━━ Records
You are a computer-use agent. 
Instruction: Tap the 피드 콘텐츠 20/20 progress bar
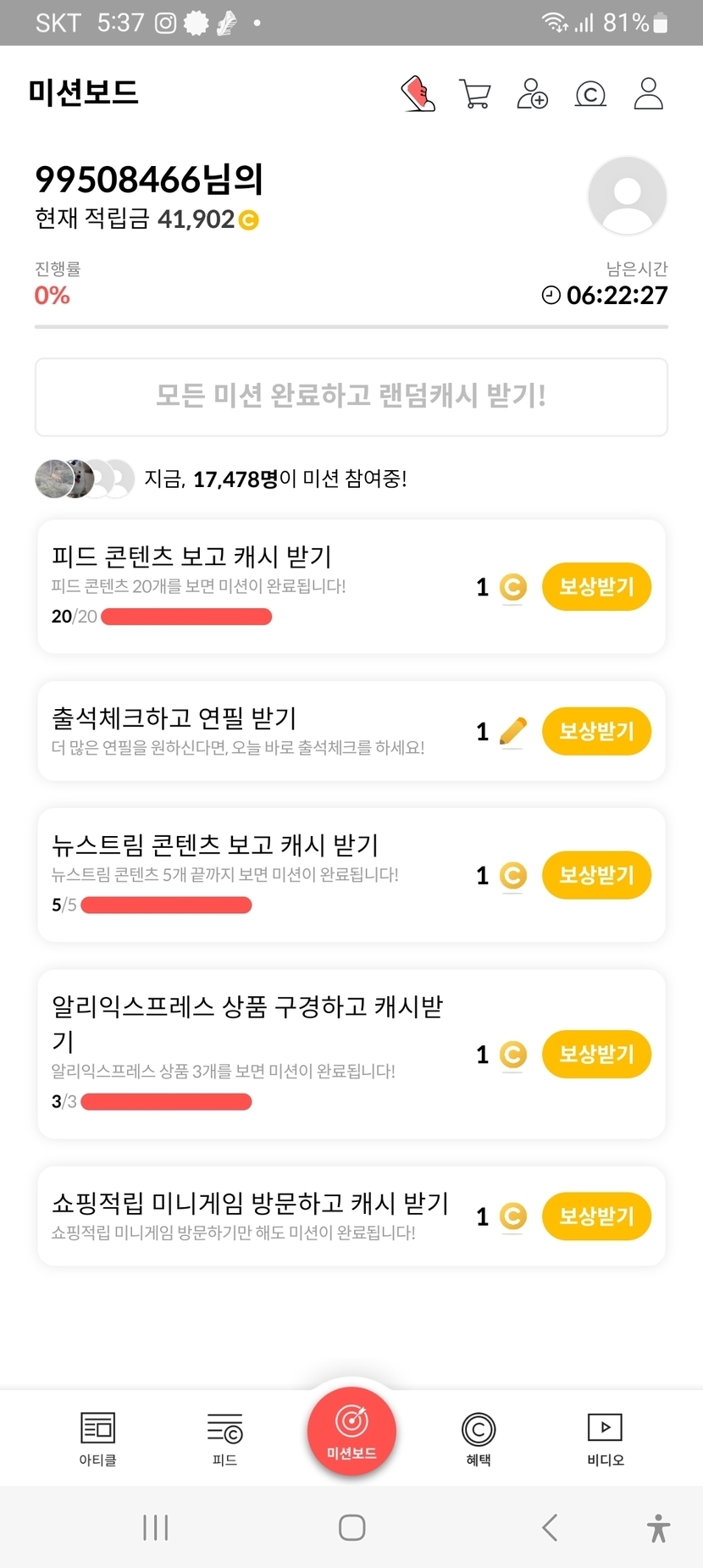click(x=186, y=617)
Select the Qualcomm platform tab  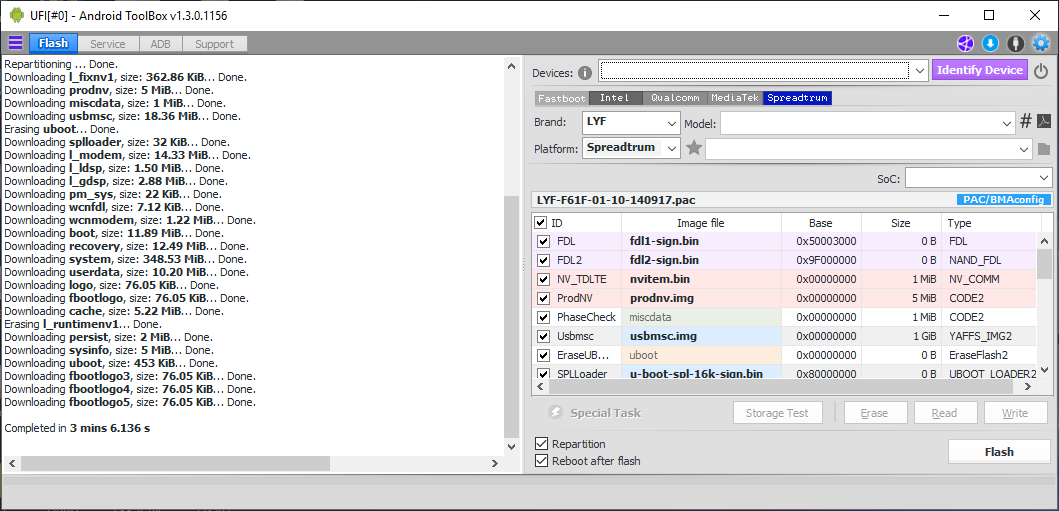point(675,98)

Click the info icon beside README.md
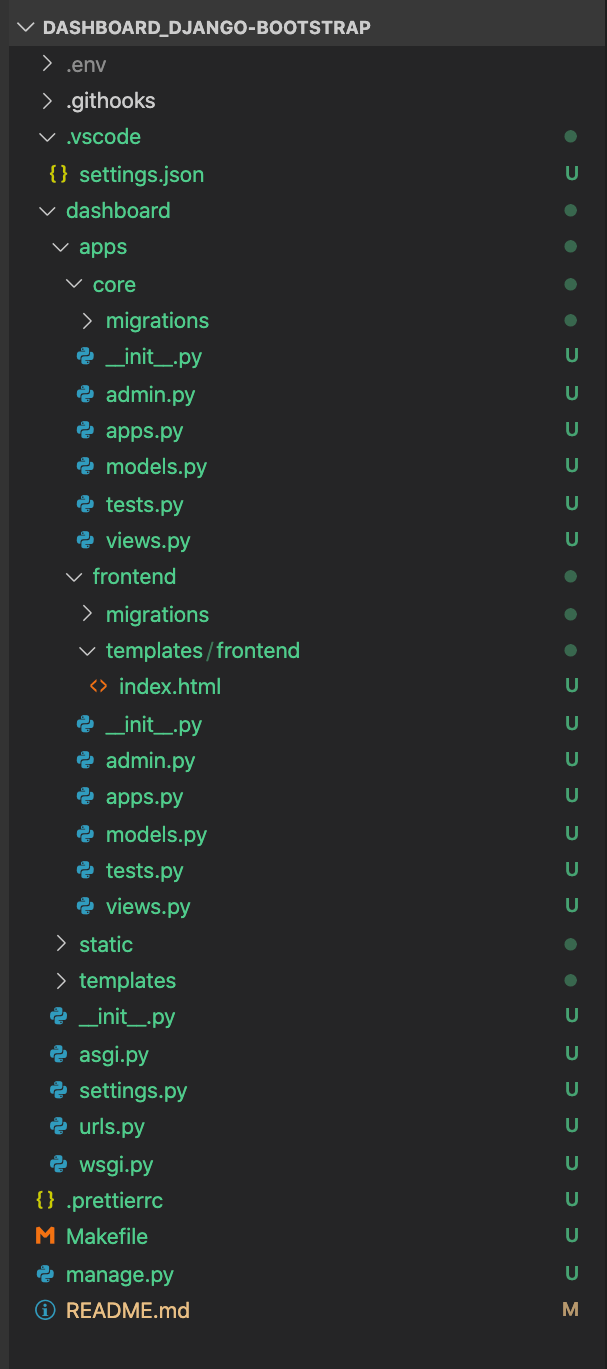[x=45, y=1310]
━━━━
_Work to complete_
Pick out every line in the rows above that has the word "progress" in it, and copy each one.

_Worked answer_
Instruction: Tap the 피드 콘텐츠 20/20 progress bar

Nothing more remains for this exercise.